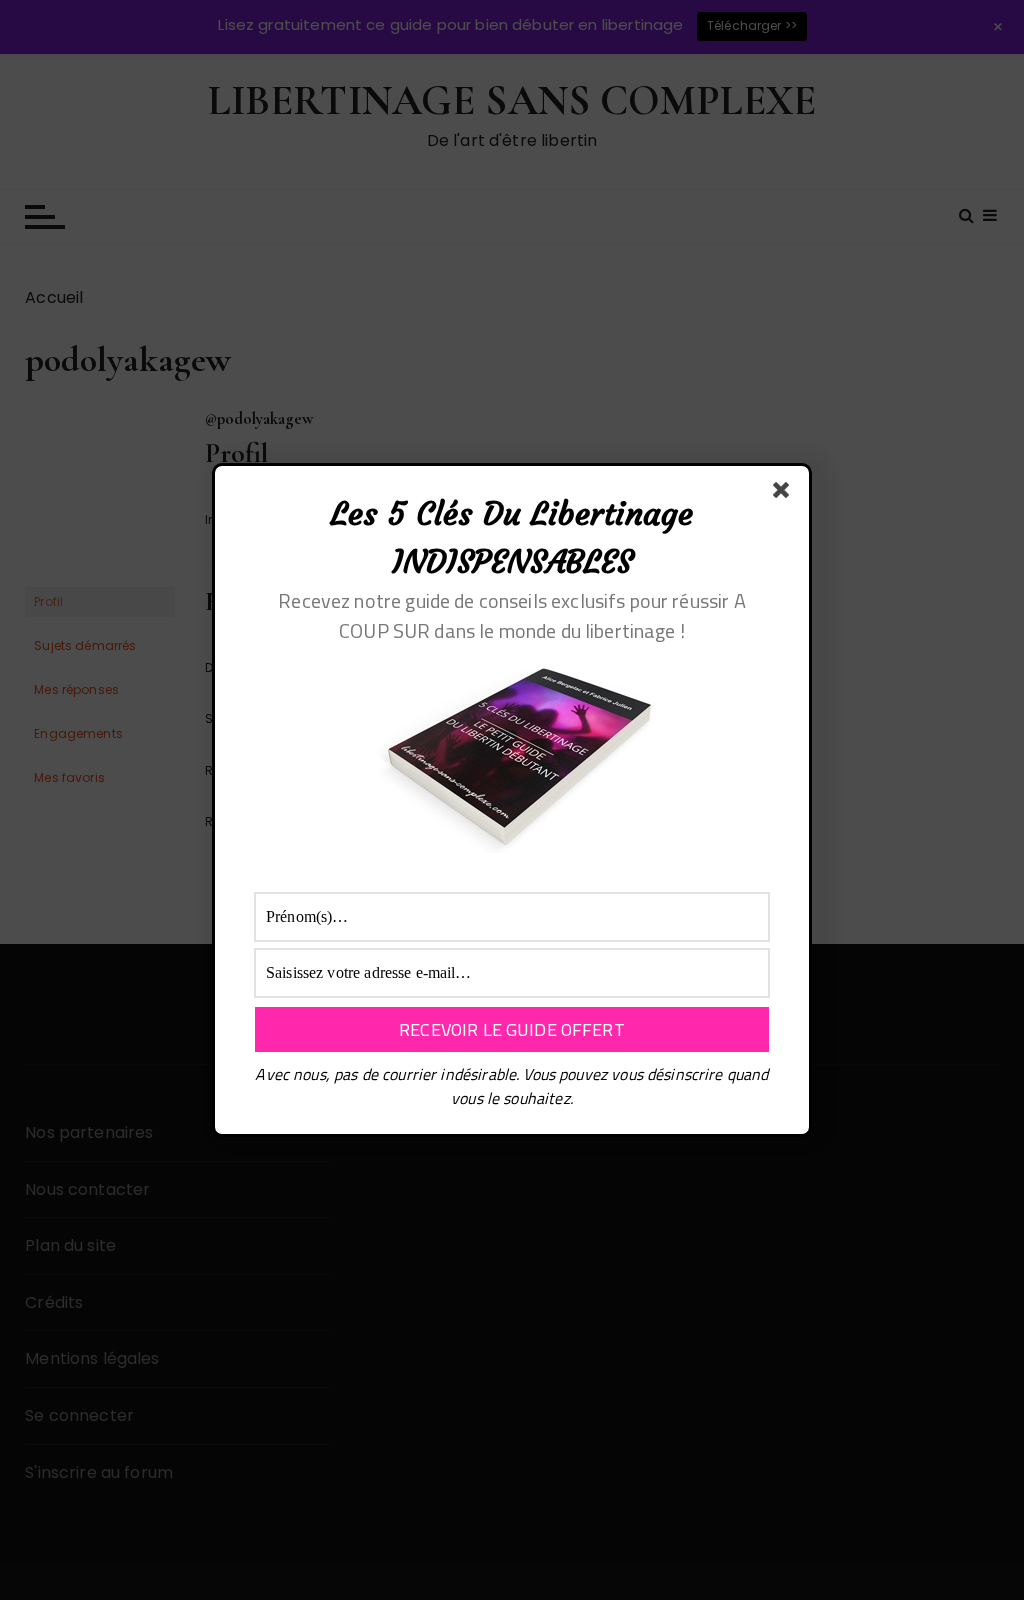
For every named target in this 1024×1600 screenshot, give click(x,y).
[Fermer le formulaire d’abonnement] (785, 494)
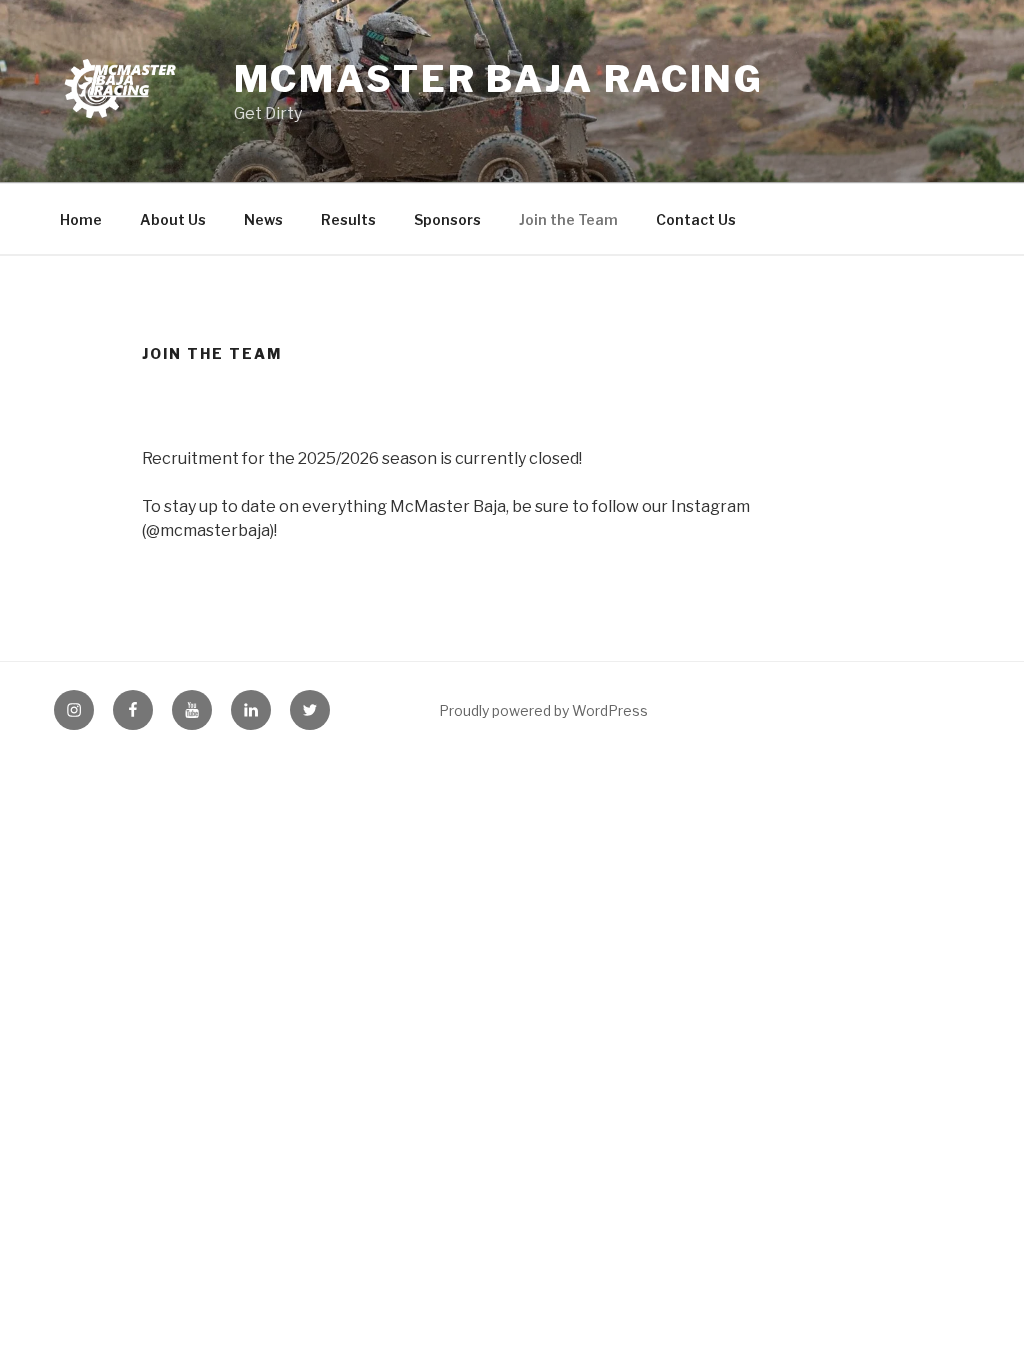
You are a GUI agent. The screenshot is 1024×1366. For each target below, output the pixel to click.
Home (81, 219)
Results (348, 219)
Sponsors (447, 219)
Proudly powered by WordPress (543, 710)
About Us (173, 219)
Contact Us (696, 219)
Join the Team (568, 219)
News (263, 219)
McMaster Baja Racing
------------------------------------------------------------
Required work:
Leaving out every line before the one with "Proudly powered by WordPress (543, 710)", print the rest of the listing above exactly, through its final line.

Your response:
Proudly powered by WordPress (543, 710)
About Us (173, 219)
Contact Us (696, 219)
Join the Team (568, 219)
News (263, 219)
McMaster Baja Racing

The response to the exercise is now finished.